La banda de Liverpool es consciente de su presencia, pero para nada se atemorizan. Ante la mirada impasible de las fuerzas de seguridad la respuesta de The Beatles es más Rock & Roll. Aquello llena de adrenalina a McCartney, Lennon y compañía y tras un amago de desconectar los amplificadores, las notas de Get Back se alternan con mensajes socarrones como los de Paul: “Habéis estado tocando por las azoteas otra vez y ya sabéis que a vuestras mamás no les gusta. ¡Va a hacer que os detengan”. Mientras tanto, Michael Lindsay-Hogg, director del documental, negocia con los agentes y hace señas a los integrantes del grupo. Al terminar Get Back concluye también el concierto, aunque Lennon deja su sello en la despedida: “Quiero dar las gracias en nombre propio y del grupo, y espero que hayamos pasado la prueba”. Una despedida que es también un guiño irónico a las pruebas de audición en las que fueron rechazados en sus inicios.
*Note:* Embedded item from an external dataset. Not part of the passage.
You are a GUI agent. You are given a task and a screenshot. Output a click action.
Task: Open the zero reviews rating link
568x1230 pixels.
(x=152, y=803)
Esa frase es la utilizada también para cerrar la película documental que finalmente se llamó Let it be, al igual que su último disco. La película estrenada en 1970 se alzaría con el Premio Oscar a la Mejor Banda Sonora Adaptada y encumbraría aún más aquel concierto en la azotea, historia de la música y la cultura popular que ha llenado durante cinco décadas el imaginario colectivo de los seguidores y también de los detractores de los Beatles. Hoy, el edificio que ejemplifica como pocos la ruptura emocional del grupo en la cúspide de sus carreras, es propiedad del grupo inmobiliario Kier Property y está tasado en 25 millones de libras. La música resuena ahora a través de Spotify allí, en un espacio reconvertido en oficinas y locales comerciales de alquiler. Si alguna vez alquilan que sepan que el precio incluye también un trocito de historia, el del último show de los Beatles, cuando cuatro chicos de Liverpool alcanzaron con su música la azotea de la industria musical.